*WRITTEN INSTRUCTION*:
Rewrite the entire listing below as a numbered list, one line per item, and leave out any blank lines.
===== TASK DATA =====
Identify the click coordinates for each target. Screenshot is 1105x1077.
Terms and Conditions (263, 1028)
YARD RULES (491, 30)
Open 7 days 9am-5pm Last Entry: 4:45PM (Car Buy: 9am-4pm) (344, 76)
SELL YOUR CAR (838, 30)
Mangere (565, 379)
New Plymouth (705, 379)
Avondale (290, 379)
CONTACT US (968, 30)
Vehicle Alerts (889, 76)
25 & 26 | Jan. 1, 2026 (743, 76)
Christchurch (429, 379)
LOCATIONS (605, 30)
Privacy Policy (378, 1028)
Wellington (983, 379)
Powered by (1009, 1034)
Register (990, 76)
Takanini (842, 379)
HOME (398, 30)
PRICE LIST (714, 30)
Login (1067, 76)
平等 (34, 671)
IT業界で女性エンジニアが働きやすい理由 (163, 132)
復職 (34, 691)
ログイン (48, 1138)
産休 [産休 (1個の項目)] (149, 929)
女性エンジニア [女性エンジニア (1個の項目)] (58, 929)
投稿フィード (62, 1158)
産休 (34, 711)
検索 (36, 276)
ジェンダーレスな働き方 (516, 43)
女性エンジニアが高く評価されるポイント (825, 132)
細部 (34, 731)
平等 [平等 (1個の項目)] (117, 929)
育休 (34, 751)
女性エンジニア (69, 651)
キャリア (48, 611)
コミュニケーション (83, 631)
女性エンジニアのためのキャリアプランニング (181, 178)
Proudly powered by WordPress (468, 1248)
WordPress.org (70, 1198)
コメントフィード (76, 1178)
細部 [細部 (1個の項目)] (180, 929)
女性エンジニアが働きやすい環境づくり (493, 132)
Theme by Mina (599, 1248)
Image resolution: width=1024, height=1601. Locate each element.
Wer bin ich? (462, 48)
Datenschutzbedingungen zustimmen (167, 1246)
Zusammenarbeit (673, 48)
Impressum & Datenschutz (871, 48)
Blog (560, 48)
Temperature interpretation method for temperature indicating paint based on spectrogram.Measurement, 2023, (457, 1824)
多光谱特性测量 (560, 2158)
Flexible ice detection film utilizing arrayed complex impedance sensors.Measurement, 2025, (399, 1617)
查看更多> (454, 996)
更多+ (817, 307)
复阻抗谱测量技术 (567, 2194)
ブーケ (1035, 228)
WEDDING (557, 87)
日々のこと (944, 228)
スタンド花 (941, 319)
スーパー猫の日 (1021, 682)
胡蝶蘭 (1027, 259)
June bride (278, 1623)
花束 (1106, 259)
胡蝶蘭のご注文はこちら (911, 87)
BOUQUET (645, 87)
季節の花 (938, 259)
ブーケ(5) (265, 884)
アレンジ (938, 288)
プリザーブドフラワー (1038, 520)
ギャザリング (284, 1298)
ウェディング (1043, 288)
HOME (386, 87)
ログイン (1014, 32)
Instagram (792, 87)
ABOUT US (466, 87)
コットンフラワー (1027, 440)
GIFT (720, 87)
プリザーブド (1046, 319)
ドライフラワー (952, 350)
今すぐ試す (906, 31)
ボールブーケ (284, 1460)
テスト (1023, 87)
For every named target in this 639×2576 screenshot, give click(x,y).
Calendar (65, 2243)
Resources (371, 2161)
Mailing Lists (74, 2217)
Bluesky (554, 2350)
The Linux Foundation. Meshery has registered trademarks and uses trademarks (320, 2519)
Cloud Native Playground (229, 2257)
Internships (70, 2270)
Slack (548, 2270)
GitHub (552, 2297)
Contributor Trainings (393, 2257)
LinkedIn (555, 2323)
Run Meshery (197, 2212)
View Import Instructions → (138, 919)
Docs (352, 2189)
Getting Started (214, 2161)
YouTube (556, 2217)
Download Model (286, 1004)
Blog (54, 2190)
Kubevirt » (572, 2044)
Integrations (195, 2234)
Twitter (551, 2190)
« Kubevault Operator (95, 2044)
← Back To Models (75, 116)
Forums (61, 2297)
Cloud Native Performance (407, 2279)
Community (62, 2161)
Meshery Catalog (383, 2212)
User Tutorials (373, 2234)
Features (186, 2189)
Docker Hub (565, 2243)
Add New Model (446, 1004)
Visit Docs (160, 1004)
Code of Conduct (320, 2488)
=====
*RESPONSE TO THE TASK*:
1. Identify the click coordinates for each target. Screenshot is 1105x1077.
2. Terms and Conditions (263, 1028)
3. YARD RULES (491, 30)
4. Open 7 days 9am-5pm Last Entry: 4:45PM (Car Buy: 9am-4pm) (344, 76)
5. SELL YOUR CAR (838, 30)
6. Mangere (565, 379)
7. New Plymouth (705, 379)
8. Avondale (290, 379)
9. CONTACT US (968, 30)
10. Vehicle Alerts (889, 76)
11. 25 & 26 | Jan. 1, 2026 (743, 76)
12. Christchurch (429, 379)
13. LOCATIONS (605, 30)
14. Privacy Policy (378, 1028)
15. Wellington (983, 379)
16. Powered by (1009, 1034)
17. Register (990, 76)
18. Takanini (842, 379)
19. HOME (398, 30)
20. PRICE LIST (714, 30)
21. Login (1067, 76)
22. 平等 (34, 671)
23. IT業界で女性エンジニアが働きやすい理由 (163, 132)
24. 復職 (34, 691)
25. ログイン (48, 1138)
26. 産休 [産休 (1個の項目)] (149, 929)
27. 女性エンジニア [女性エンジニア (1個の項目)] (58, 929)
28. 投稿フィード (62, 1158)
29. 産休 (34, 711)
30. 検索 (36, 276)
31. ジェンダーレスな働き方 (516, 43)
32. 女性エンジニアが高く評価されるポイント (825, 132)
33. 細部 (34, 731)
34. 平等 [平等 (1個の項目)] (117, 929)
35. 育休 (34, 751)
36. 女性エンジニア (69, 651)
37. キャリア (48, 611)
38. コミュニケーション (83, 631)
39. 女性エンジニアのためのキャリアプランニング (181, 178)
40. Proudly powered by WordPress (468, 1248)
41. WordPress.org (70, 1198)
42. コメントフィード (76, 1178)
43. 細部 [細部 (1個の項目)] (180, 929)
44. 女性エンジニアが働きやすい環境づくり (493, 132)
45. Theme by Mina (599, 1248)
46. Image resolution: width=1024, height=1601. Locate each element.
47. Wer bin ich? (462, 48)
48. Datenschutzbedingungen zustimmen (167, 1246)
49. Zusammenarbeit (673, 48)
50. Impressum & Datenschutz (871, 48)
51. Blog (560, 48)
52. Temperature interpretation method for temperature indicating paint based on spectrogram.Measurement, 2023, (457, 1824)
53. 多光谱特性测量 (560, 2158)
54. Flexible ice detection film utilizing arrayed complex impedance sensors.Measurement, 2025, (399, 1617)
55. 查看更多> (454, 996)
56. 更多+ (817, 307)
57. 复阻抗谱测量技术 (567, 2194)
58. ブーケ (1035, 228)
59. WEDDING (557, 87)
60. 日々のこと (944, 228)
61. スタンド花 (941, 319)
62. スーパー猫の日 (1021, 682)
63. 胡蝶蘭 (1027, 259)
64. June bride (278, 1623)
65. 花束 (1106, 259)
66. 胡蝶蘭のご注文はこちら (911, 87)
67. BOUQUET (645, 87)
68. 季節の花 (938, 259)
69. ブーケ(5) (265, 884)
70. アレンジ (938, 288)
71. プリザーブドフラワー (1038, 520)
72. ギャザリング (284, 1298)
73. ウェディング (1043, 288)
74. HOME (386, 87)
75. ログイン (1014, 32)
76. Instagram (792, 87)
77. ABOUT US (466, 87)
78. コットンフラワー (1027, 440)
79. GIFT (720, 87)
80. プリザーブド (1046, 319)
81. ドライフラワー (952, 350)
82. 今すぐ試す (906, 31)
83. ボールブーケ (284, 1460)
84. テスト (1023, 87)
85. For every named target in this 639×2576 screenshot, give click(x,y).
86. Calendar (65, 2243)
87. Resources (371, 2161)
88. Mailing Lists (74, 2217)
89. Bluesky (554, 2350)
90. The Linux Foundation. Meshery has registered trademarks and uses trademarks (320, 2519)
91. Cloud Native Playground (229, 2257)
92. Internships (70, 2270)
93. Slack (548, 2270)
94. GitHub (552, 2297)
95. Contributor Trainings (393, 2257)
96. LinkedIn (555, 2323)
97. Run Meshery (197, 2212)
98. View Import Instructions → (138, 919)
99. Docs (352, 2189)
100. Getting Started (214, 2161)
101. YouTube (556, 2217)
102. Download Model (286, 1004)
103. Blog (54, 2190)
104. Kubevirt » (572, 2044)
105. Integrations (195, 2234)
106. Twitter (551, 2190)
107. « Kubevault Operator (95, 2044)
108. ← Back To Models (75, 116)
109. Forums (61, 2297)
110. Cloud Native Performance (407, 2279)
111. Community (62, 2161)
112. Meshery Catalog (383, 2212)
113. User Tutorials (373, 2234)
114. Features (186, 2189)
115. Docker Hub (565, 2243)
116. Add New Model (446, 1004)
117. Visit Docs (160, 1004)
118. Code of Conduct (320, 2488)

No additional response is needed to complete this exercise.